(Element and text position data)

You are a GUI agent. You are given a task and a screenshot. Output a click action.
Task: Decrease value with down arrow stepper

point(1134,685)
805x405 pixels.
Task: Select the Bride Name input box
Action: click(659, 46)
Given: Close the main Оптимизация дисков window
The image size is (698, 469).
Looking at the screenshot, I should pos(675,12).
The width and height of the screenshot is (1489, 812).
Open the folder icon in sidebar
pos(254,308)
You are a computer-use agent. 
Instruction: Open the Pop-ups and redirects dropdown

==

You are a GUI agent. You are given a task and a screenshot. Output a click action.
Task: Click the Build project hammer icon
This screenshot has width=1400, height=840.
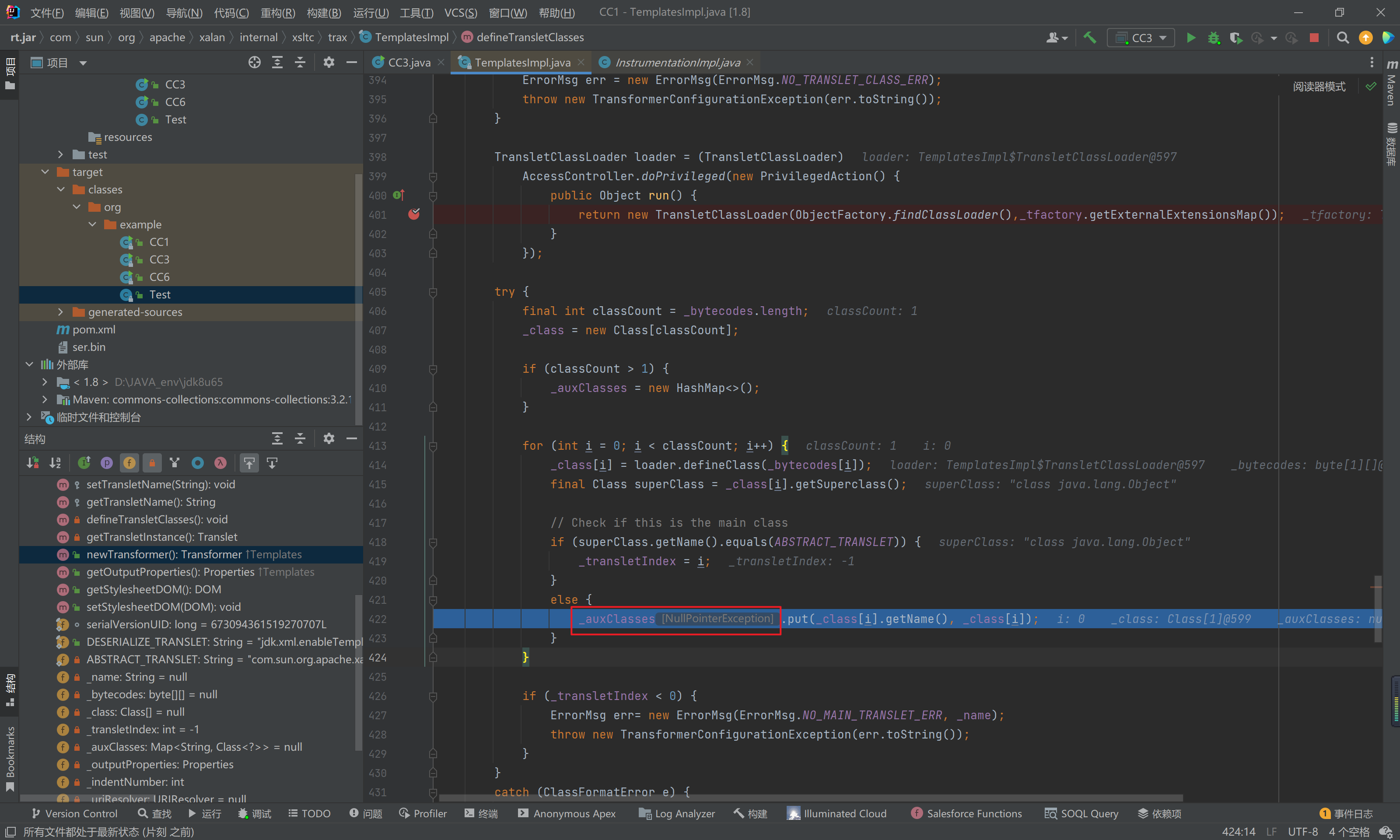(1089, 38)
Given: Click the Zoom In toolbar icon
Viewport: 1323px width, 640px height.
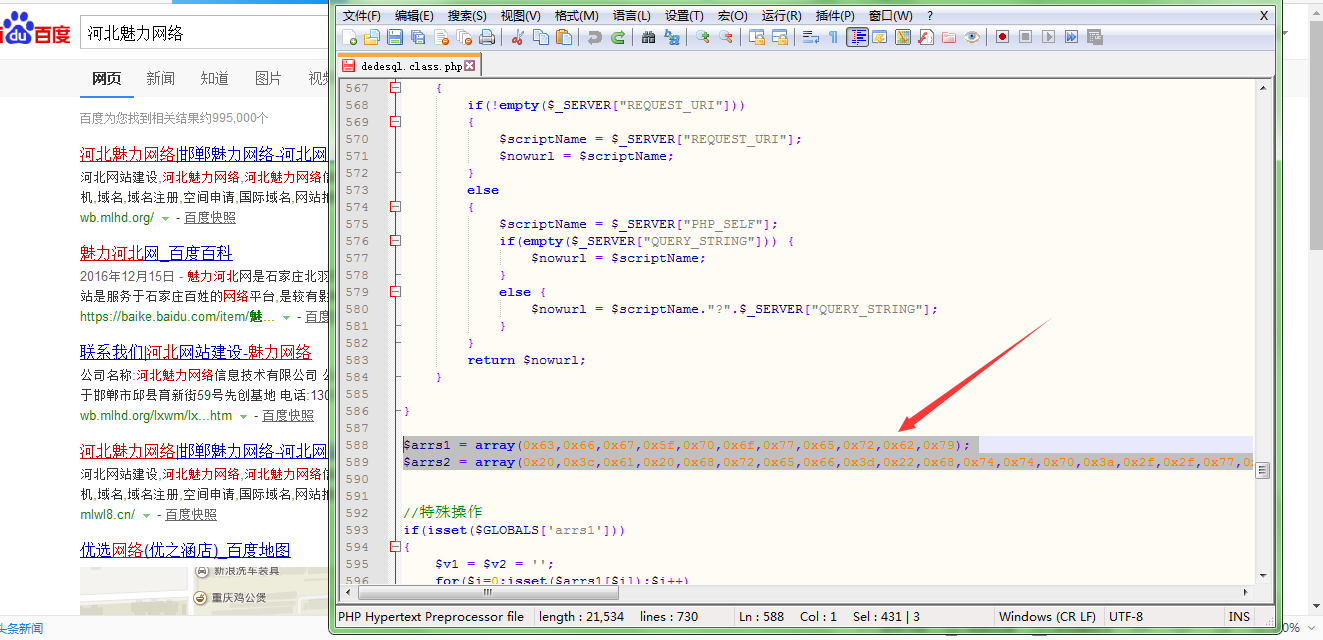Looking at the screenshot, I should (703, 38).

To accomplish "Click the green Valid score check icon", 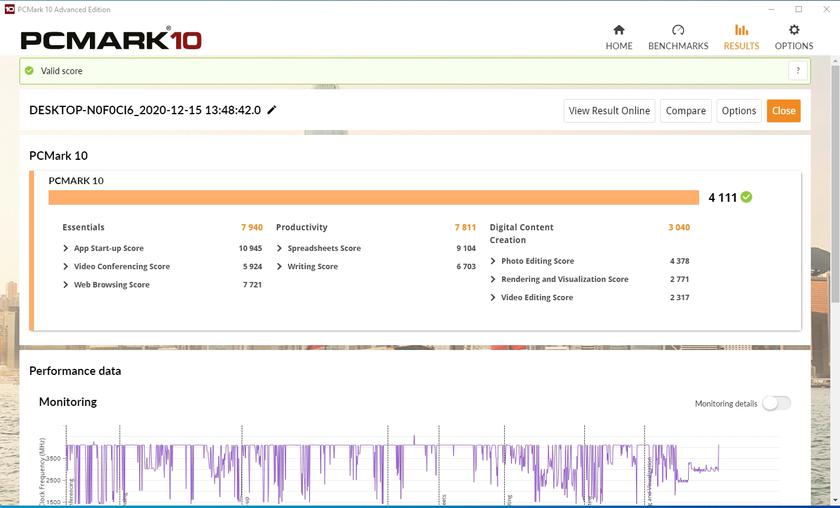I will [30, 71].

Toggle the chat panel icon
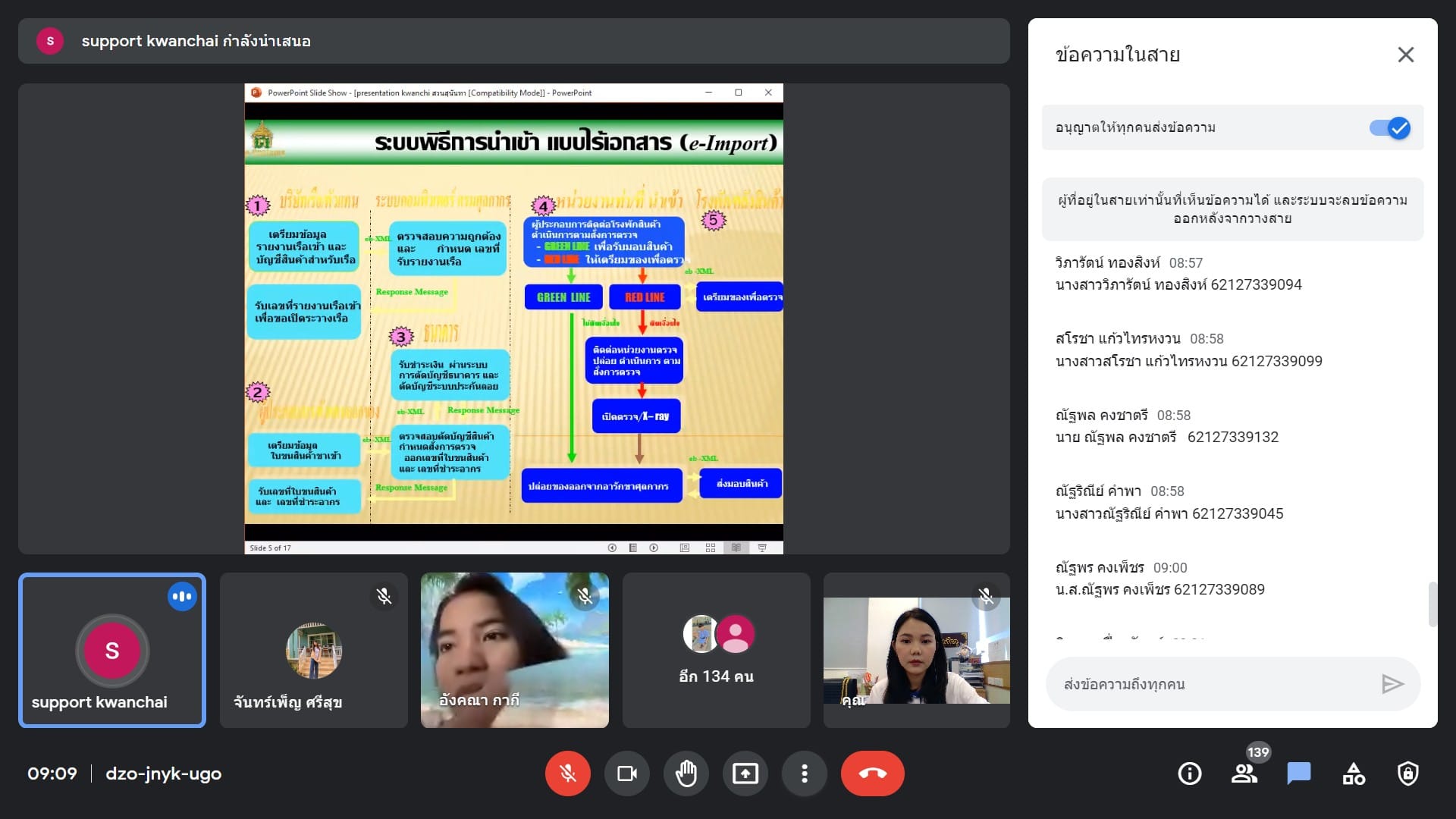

Prompt: Rewrite the lines starting at the one that has "You are a computer-use agent." and ending after the one that has "Instruction: Open the", with "dropdown" changed to "menu" and nothing else altered.

Complete response:
You are a computer-use agent. 
Instruction: Open the Pop-ups and redirects menu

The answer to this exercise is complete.